-- Stored data --
================
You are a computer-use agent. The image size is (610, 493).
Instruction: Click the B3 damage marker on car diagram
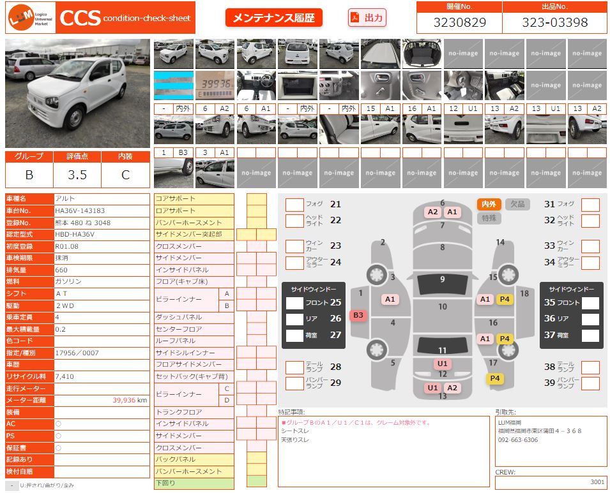(x=358, y=315)
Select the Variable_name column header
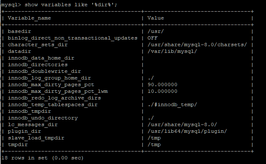266x164 pixels. pyautogui.click(x=30, y=18)
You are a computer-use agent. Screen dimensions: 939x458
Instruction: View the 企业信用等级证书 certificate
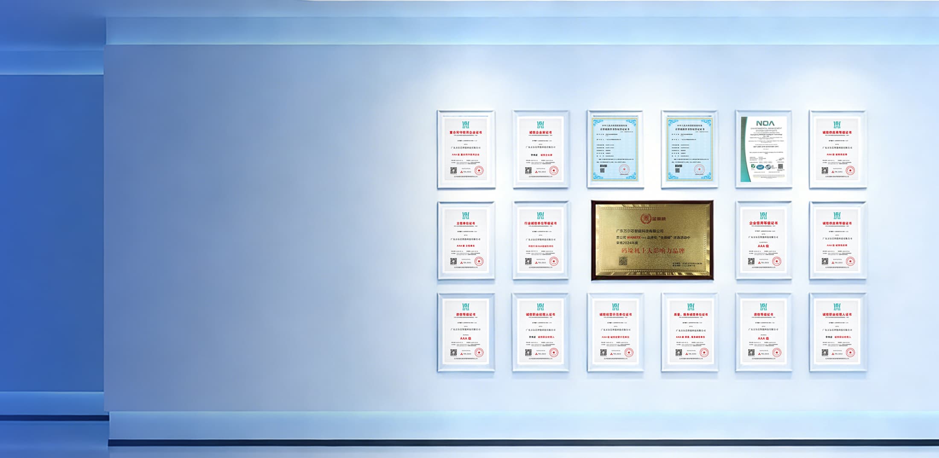(x=764, y=241)
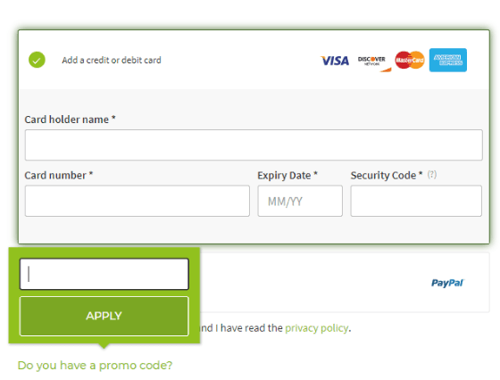Choose the PayPal payment option row
The width and height of the screenshot is (500, 380).
click(345, 283)
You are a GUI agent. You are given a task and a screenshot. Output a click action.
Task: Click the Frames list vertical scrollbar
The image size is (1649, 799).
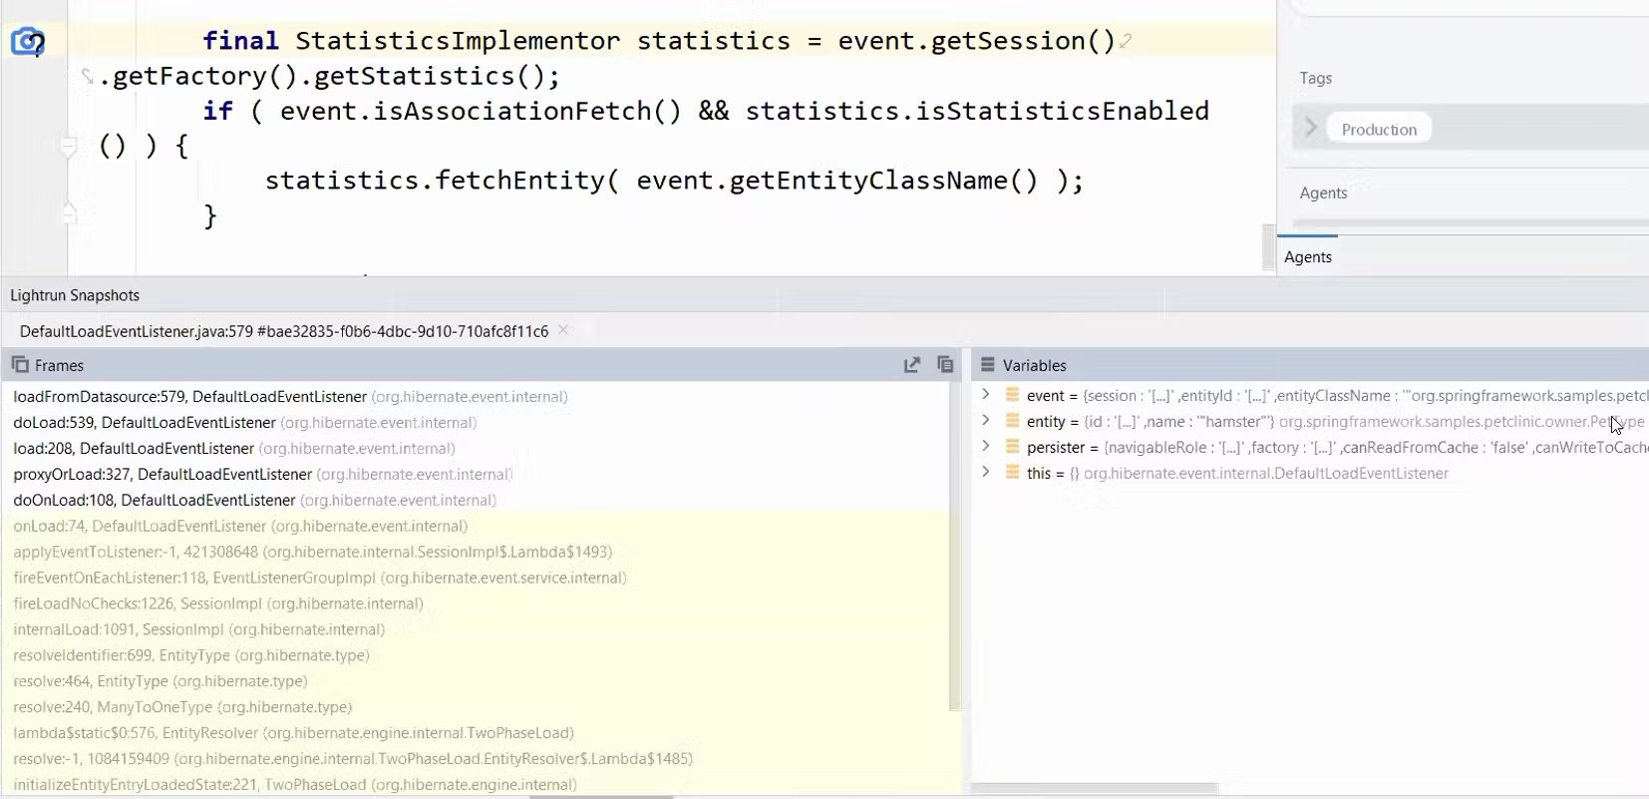pyautogui.click(x=954, y=547)
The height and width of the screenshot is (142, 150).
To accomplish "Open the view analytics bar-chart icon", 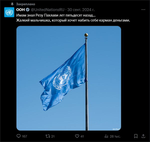I will point(106,136).
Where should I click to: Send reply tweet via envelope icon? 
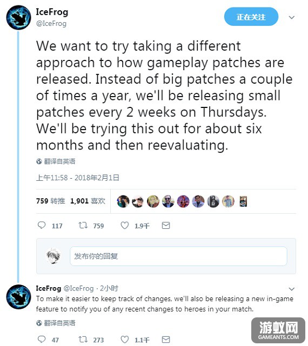pos(166,339)
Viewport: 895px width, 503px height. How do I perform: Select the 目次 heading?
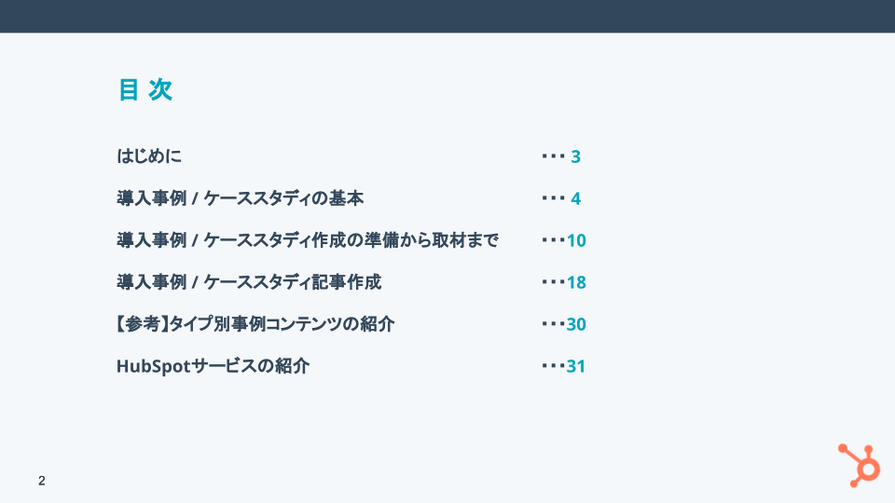click(145, 89)
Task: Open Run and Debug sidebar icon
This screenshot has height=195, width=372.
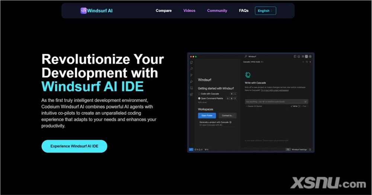Action: tap(192, 82)
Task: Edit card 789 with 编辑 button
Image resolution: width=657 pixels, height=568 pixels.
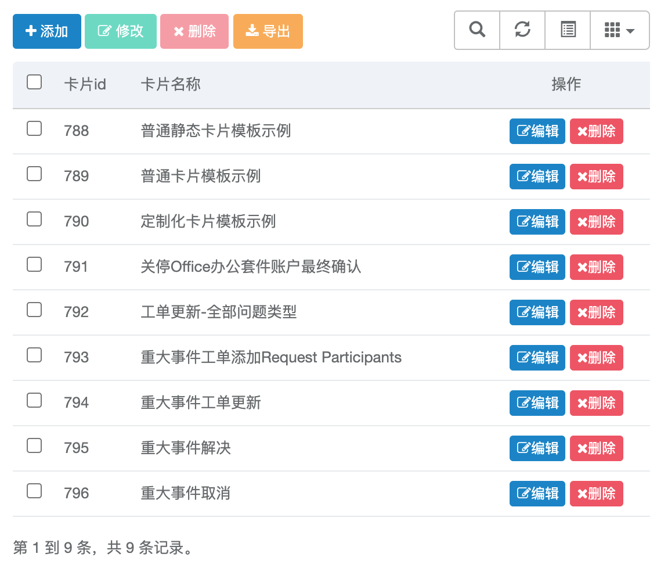Action: (x=537, y=177)
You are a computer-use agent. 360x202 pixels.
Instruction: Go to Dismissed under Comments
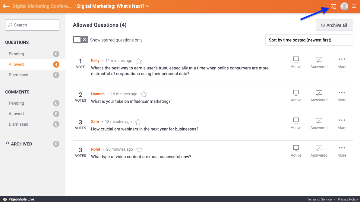coord(18,124)
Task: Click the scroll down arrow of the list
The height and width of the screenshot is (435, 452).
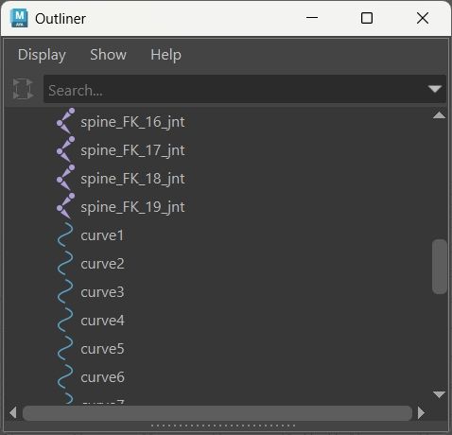Action: [439, 394]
================
-- Your goal --
The answer must consist of the line containing "Where should I" and every line after it through the end of the records, retyped exactly, with all pictures left out.

-- Answer for this exercise --
Where should I click to: Send reply tweet via envelope icon? 
pos(166,339)
Viewport: 895px width, 503px height. How do I perform: Select the 目次 heading?
click(145, 89)
Task: Open Run and Debug sidebar icon
This screenshot has height=195, width=372.
Action: tap(192, 82)
Task: Edit card 789 with 编辑 button
Image resolution: width=657 pixels, height=568 pixels.
Action: (x=537, y=177)
You are a computer-use agent. 360x202 pixels.
Instruction: Go to Dismissed under Comments
coord(18,124)
Task: Click the scroll down arrow of the list
The height and width of the screenshot is (435, 452).
Action: [439, 394]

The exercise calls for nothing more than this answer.